본 발명은 흡수율이 우수하면서도 pH와 열에 안정한 유청단백질 가수분해물, 구체적으로 넓은 범위의 pH와 온도 변화에서도 응고되거나 침전되지 않는 유청단백질 가수분해물 제조방법 및 상기 제조방법에 의해 제조된 유청단백질 가수분해물에 관한 것이다.
구체적으로, 본 발명은 유청단백질 용액을 제조하는 유청단백질 용액 제조 단계; 상기 유청단백질 용액에 단백질 가수분해효소를 첨가하고, 가수분해하여 유청단백질 가수분해용액을 제조하는 가수분해 단계; 상기 유청단백질 가수분해용액을 열처리하여 상기 유청단백질 가수분해용액내의 가수분해 효소를 비활성화시키는 가수분해 효소 비활성화 단계; 및 상기 열처리한 유청단백질 가수분해용액을 농축 및 건조하여 유청단백질 가수분해물을 제조하는 유청단백질 가수분해물 제조단계를 포함하는 유청단백질 가수분해물의 제조방법에 관한 것이다.

Description

유청단백질 가수분해물의 제조방법{A METHOD OF PREPARING A HYDROLYSATE OF WHEY PROTEIN}
본 발명은 유청단백질 가수분해물의 제조방법 및 상기 제조방법에 의해 제조된 유청단백질 가수분해물에 관한 것이다.
음식물을 통하여 얻는 단백질은 체내 단백질 합성에 필요한 아미노산을 제공한다. 단백질의 일반적인 권장섭취량은 표준 또는 조정 체중당 0.8 내지 1.2g 수준이며, 한국인을 위한 단백질 권장섭취량은 표준 체중당 1.0g 수준이다.

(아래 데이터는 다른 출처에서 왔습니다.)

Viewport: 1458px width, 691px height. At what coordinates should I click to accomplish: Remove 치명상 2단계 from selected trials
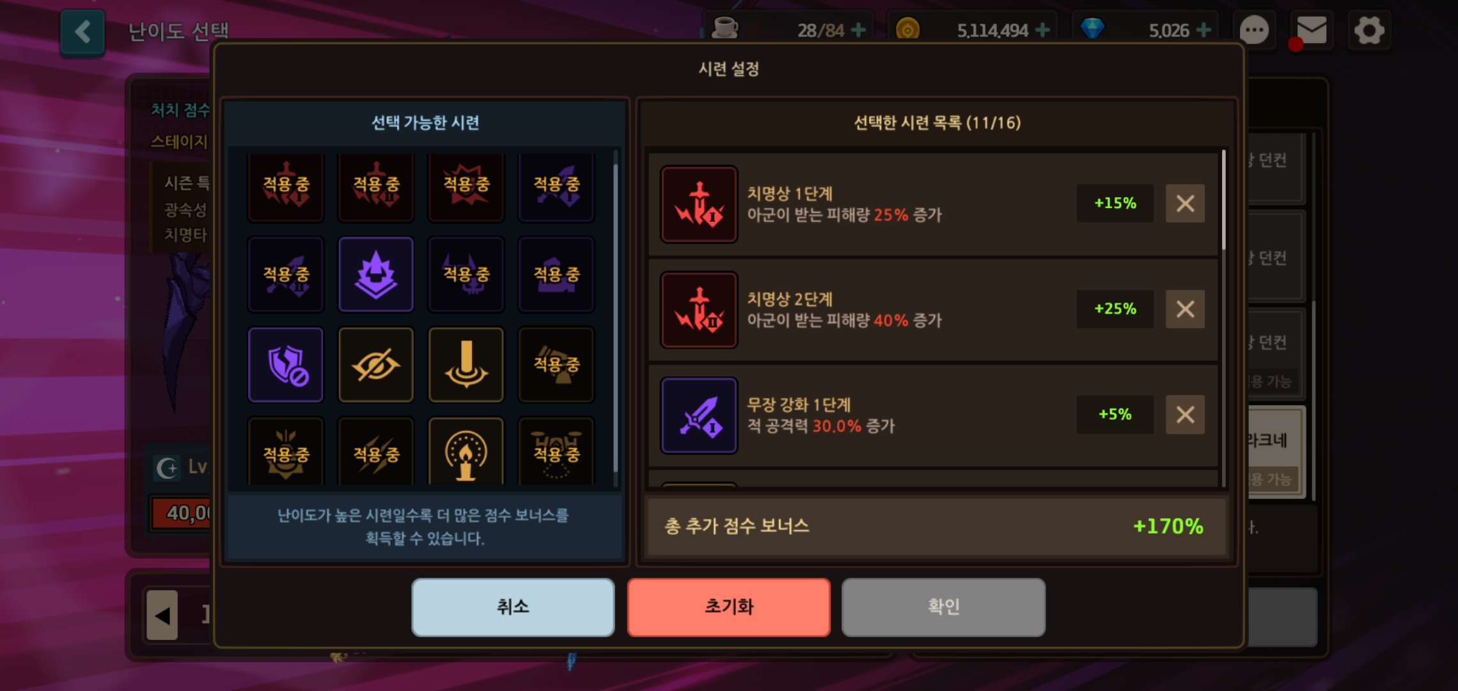(1185, 309)
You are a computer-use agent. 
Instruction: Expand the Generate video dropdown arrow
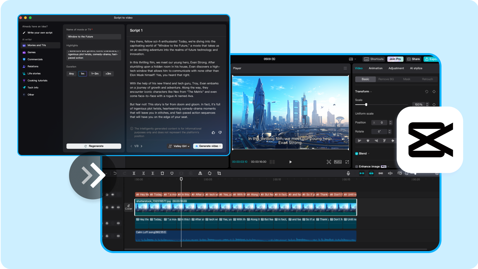pyautogui.click(x=220, y=146)
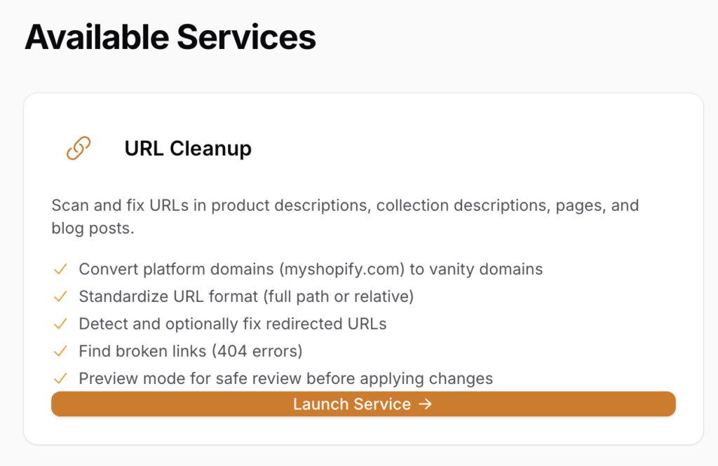Click the checkmark beside Preview mode
This screenshot has width=718, height=466.
(60, 378)
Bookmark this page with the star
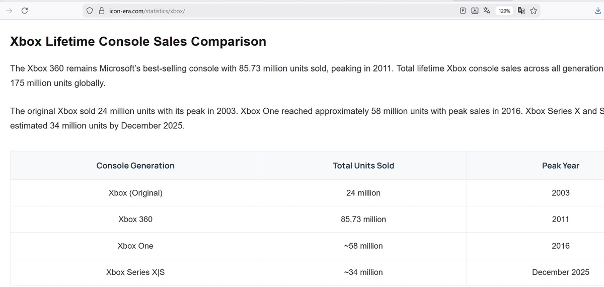This screenshot has height=287, width=604. [533, 11]
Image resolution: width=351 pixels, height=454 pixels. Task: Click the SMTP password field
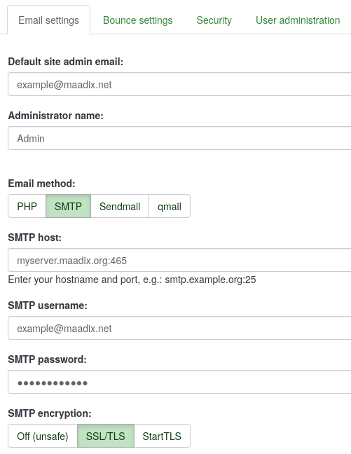[x=179, y=382]
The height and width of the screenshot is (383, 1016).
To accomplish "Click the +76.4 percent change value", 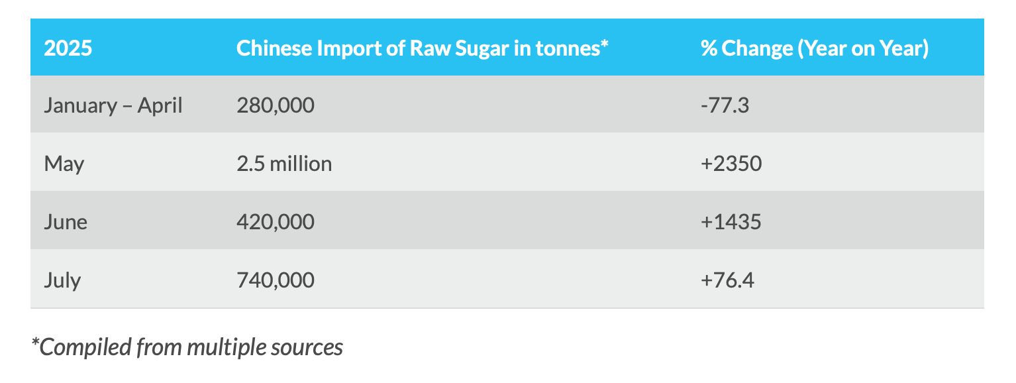I will (x=727, y=280).
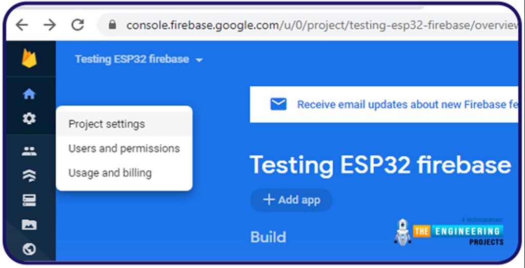Click the envelope icon in the banner
The image size is (525, 268).
click(x=278, y=105)
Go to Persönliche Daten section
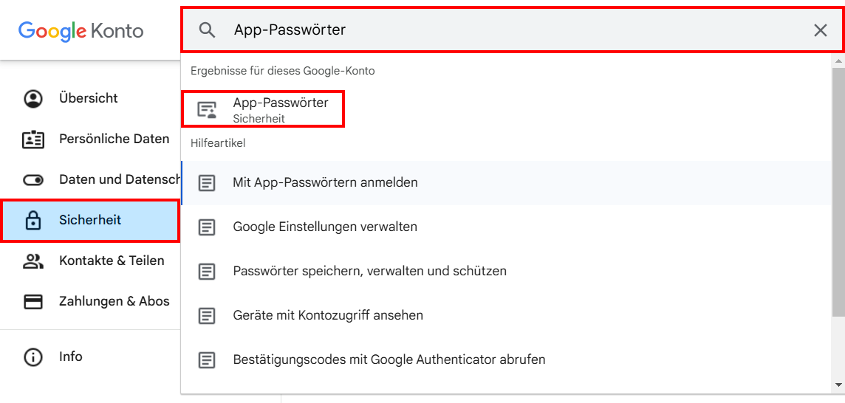Screen dimensions: 845x403 114,139
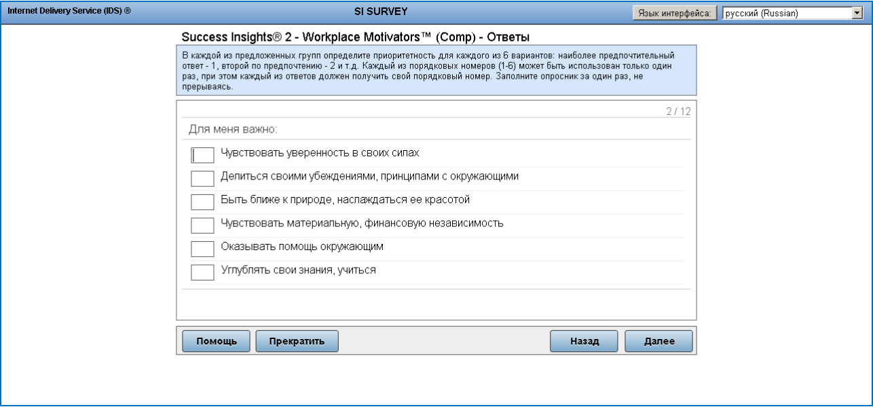
Task: Click the 'Помощь' help button
Action: pyautogui.click(x=217, y=341)
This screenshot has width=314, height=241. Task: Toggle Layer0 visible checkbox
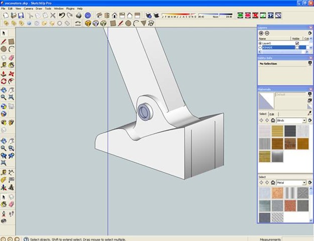pyautogui.click(x=297, y=43)
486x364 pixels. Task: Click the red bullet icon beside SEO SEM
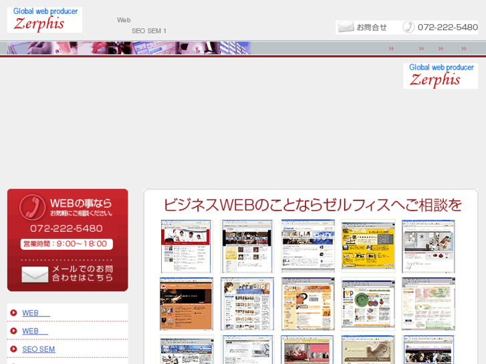point(13,349)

인체에 단백질을 공급하는 경우 생체 이용률이 높은 양질의 단백질 위주로 공급하는 것이 바람직하고, 열량제한의 정도가 클수록 단백질 섭취 상태가 중요하다. 체중조절과 관련하여 체지방이 소모될 때 근육단백질의 손실도 발생하지만, 단백질을 적절히 섭취하면 근육단백질의 손실량을 최소로 줄일 수 있다.
환자 및 노약자의 경우 면역력증가를 위하여 신체에 필요한 필수아미노산을 모두 함유하고 있는 양질의 육류 단백질섭취가 권장된다. 그러나, 암이나 당뇨 등과 같은 질병과 투병하는 환자 및 노약자의 경우 약화된 신체적 상태 때문에 소화능력이 정상인에 비하여 떨어지게 되고 소화 및 흡수율이 매우 낮은 것으로 보고되고 있다.
또한, 육류를 고온에서 구운 형태로 섭취할 경우 구울 때 발생하는 heterocyclic amine류, 연기에서 발생하는 polycyclic aromatic hydrocarbon류, 고기에 함유된 돌연변이 유발물질인 N-nitro 화합물(NOC) 등이 문제될 수 있으며, 하루 100 내지 200g 이상의 적색 고기류 섭취는 대장암 발생율을 12 내지 24% 증가시키는 것으로 보고된 바 있다
한편, 단백질을 추가로 섭취할 경우 운동능력과 근력의 증진효과가 있는 것으로 알려지면서, 최근 다양한 육류 단백질 제품이 출시되고 있고, 그 시장규모가 점진적으로 증가되고 있다. 그러나 단백질 보충용 시판제품은 대부분 육류상태가 그대로 보존된 형태로 판매되고 있어, 섭취시 거북하고 부드러운 식감을 주지 못하는 단점이 있다.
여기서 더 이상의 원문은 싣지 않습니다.